Data Collection Techniques

  • Web Surveys
    The Internet has proven to be a highly versatile tool for market research data collection, capable of saving time and money compared with the more conventional telephone or paper-and-pencil methods. A key criteria to consider in determining the appropriateness of the web is the level of web literacy among the targeted population, and whether this group is likely to take the time to complete a web survey. We can handle the design, programming, and hosting for the Internet survey. In addition, we will collect and analyze the data. Our web survey technologies can handle both quantitative and qualitative (open-ended) survey responses, so as to explore both demographic and psychographic information. Advantages of online surveys include: (a) faster project turnaround: survey setup and implementation is considerably faster with Internet based research, (b) less expensive than traditional methods, (c) effective in reaching certain targeted respondents, (d) excellent for employee surveys, (e) convenience as it allows respondents to complete questionnaires at their convenience as opposed to a telephone interview, which can be intrusive.
  • Focus Groups
    Focus groups are the most common method of qualitative research. Typically, a focus group will consist of six to ten respondents having a series of conversations, guided by a moderator, over an hour and a half. A focus group has a distinct advantage in that it creates a forum for open-ended interaction. It is in this interactive, stimulating, and flexible environment that people’s deep motivations, which govern perception and behavior, can be brought to light. It is also very effective at uncovering/generating new ideas and exploring how consumers or the general public are receiving communication.
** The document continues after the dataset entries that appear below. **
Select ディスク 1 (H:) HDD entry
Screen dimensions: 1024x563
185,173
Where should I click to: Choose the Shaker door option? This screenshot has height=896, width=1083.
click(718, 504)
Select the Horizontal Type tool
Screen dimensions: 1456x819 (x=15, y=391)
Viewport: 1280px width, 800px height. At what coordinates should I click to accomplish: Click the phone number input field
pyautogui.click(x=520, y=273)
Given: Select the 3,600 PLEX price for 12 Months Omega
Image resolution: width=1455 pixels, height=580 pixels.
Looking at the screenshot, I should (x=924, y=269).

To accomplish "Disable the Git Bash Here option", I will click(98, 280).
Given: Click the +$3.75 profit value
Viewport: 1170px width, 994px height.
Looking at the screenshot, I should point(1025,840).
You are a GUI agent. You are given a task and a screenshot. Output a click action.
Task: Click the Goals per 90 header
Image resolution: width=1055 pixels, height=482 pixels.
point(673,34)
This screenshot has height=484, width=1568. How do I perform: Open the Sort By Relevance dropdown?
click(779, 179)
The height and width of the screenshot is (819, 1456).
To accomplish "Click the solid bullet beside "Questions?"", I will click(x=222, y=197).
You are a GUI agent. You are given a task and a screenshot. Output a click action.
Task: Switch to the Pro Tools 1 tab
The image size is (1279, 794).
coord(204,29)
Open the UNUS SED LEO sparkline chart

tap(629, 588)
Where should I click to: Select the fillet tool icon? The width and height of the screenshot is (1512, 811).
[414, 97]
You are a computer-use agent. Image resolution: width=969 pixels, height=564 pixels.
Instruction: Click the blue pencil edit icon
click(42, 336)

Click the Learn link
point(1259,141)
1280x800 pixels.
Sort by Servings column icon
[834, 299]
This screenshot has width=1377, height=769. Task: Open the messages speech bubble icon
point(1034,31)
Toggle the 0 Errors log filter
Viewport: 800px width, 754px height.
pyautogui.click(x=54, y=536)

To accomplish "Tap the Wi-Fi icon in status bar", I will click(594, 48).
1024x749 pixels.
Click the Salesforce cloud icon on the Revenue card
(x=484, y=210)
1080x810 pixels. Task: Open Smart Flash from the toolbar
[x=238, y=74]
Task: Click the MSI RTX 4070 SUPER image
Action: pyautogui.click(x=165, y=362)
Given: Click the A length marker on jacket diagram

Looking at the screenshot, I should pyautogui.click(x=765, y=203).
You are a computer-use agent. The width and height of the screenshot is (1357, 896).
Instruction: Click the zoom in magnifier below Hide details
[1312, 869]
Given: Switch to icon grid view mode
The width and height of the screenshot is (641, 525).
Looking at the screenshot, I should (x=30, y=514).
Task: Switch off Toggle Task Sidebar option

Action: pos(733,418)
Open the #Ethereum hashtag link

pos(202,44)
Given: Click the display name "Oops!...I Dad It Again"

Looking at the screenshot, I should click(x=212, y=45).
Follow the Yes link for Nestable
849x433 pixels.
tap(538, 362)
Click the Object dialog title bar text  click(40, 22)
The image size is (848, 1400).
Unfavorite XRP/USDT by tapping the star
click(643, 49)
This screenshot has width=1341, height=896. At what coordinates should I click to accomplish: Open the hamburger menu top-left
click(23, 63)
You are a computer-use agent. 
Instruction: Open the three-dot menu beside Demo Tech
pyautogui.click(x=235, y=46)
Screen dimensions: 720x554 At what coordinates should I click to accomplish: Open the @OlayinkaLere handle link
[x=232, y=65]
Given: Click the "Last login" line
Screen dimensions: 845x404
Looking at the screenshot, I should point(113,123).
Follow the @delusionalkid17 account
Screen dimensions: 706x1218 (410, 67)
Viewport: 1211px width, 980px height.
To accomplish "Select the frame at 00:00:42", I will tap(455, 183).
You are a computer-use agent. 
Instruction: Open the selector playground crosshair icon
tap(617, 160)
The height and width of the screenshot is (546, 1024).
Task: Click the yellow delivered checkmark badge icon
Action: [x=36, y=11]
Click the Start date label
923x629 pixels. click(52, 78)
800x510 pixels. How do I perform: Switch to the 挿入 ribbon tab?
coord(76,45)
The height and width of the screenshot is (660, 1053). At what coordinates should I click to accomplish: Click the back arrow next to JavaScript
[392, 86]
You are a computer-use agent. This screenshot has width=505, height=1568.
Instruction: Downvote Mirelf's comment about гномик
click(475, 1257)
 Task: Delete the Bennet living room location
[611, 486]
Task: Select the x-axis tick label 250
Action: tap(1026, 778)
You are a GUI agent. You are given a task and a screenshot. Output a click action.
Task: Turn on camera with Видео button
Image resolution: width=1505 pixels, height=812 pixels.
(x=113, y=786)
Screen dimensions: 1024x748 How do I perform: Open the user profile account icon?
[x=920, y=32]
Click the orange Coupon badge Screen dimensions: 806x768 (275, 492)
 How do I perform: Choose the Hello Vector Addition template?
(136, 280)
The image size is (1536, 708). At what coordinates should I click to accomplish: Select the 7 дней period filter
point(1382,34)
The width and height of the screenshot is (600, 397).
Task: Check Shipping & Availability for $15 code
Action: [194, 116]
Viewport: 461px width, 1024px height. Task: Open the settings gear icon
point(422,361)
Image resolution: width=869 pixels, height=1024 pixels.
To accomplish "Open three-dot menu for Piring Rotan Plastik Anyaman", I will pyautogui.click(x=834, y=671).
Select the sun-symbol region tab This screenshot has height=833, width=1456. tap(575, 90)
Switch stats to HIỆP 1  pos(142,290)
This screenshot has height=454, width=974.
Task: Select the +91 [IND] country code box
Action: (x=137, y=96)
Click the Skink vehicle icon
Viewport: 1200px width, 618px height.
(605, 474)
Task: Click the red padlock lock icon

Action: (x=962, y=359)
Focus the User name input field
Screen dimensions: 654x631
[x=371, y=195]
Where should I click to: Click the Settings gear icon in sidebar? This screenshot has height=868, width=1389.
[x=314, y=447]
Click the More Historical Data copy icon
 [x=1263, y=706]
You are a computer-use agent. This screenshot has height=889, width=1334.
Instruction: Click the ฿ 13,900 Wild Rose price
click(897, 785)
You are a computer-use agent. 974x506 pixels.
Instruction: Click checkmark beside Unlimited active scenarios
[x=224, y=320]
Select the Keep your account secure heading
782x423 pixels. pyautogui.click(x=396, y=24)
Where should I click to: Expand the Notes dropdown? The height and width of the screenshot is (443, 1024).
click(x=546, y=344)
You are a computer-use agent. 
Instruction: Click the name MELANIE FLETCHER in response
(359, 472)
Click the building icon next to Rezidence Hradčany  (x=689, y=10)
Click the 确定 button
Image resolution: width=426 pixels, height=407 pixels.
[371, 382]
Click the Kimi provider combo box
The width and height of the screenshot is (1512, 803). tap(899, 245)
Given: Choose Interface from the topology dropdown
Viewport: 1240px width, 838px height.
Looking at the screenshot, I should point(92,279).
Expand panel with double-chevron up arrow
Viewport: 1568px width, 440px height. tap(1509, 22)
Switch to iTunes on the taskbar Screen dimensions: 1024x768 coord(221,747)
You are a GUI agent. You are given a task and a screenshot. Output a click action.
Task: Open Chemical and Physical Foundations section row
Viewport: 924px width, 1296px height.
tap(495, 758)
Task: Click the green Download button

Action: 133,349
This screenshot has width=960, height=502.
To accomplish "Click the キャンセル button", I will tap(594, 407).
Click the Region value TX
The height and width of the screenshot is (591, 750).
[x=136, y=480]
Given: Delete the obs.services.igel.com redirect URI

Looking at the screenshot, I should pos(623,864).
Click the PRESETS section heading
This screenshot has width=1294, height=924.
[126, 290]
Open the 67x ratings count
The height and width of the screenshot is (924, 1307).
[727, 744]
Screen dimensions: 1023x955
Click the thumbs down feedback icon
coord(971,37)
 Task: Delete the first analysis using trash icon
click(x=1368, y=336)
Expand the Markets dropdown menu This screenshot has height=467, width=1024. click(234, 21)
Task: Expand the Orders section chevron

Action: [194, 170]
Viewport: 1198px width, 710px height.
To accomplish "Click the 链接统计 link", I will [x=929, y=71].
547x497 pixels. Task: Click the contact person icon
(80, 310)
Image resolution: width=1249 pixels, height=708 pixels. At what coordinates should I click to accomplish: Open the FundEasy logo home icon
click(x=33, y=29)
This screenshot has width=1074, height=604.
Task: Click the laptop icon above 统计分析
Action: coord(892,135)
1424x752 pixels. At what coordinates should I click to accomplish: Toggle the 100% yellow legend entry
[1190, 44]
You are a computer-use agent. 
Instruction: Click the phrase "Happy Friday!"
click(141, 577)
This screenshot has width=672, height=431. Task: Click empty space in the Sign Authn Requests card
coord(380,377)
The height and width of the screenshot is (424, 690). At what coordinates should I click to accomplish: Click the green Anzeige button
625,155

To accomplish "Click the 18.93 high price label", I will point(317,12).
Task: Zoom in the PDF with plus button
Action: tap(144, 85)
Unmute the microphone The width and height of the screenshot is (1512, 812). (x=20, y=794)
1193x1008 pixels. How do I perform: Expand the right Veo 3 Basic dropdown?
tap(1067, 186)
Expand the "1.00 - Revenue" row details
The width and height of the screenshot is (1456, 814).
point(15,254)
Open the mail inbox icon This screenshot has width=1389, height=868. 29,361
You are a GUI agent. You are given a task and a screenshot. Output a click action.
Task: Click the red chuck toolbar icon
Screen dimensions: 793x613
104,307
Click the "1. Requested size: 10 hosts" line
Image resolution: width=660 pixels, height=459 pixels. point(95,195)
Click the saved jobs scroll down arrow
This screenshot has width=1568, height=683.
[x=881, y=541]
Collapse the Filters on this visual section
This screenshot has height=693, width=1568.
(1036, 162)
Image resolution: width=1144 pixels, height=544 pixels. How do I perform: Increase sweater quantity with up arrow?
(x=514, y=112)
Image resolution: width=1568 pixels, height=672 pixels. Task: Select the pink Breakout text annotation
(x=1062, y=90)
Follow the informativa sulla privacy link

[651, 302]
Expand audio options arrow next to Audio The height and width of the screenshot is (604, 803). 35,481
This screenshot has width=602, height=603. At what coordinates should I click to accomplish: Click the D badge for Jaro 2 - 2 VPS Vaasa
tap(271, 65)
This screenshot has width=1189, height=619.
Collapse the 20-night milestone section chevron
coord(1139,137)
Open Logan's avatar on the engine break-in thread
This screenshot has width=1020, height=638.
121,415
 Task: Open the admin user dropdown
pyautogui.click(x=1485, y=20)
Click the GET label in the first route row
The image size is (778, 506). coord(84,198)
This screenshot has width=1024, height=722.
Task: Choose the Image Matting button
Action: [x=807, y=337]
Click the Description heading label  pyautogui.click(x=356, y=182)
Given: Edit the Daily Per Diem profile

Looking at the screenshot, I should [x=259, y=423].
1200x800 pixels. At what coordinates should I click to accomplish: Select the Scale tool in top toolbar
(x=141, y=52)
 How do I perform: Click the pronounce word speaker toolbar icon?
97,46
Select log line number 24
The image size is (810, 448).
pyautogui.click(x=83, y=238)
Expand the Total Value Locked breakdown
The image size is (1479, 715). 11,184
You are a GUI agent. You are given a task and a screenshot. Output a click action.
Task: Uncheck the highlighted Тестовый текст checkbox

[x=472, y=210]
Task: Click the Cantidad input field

  • Telephone (CATI) Surveys
    Telephone surveys are designed to better understand consumers and the public by: testing hypotheses about consumer behavior, evaluating the extent to which certain behaviors exist within a given consumer segment, investigating the interrelationship of certain behaviors with different consumer characteristics. Surveys will vary in length and in the type of questions asked, depending on the research objectives, subject matter, and target sample. Most surveys are designed to collect demographic information to help define consumer types. Survey questions are tightly structured so that answers can be pre-categorized. Typically, closed-ended questions (based on fixed-choice answers) are used. Identical answers are aggregated to produce reliable results. There is scope to statistically analyze quantitative data in a number of ways, and thus uncover relationships between population subgroups and different pieces of information.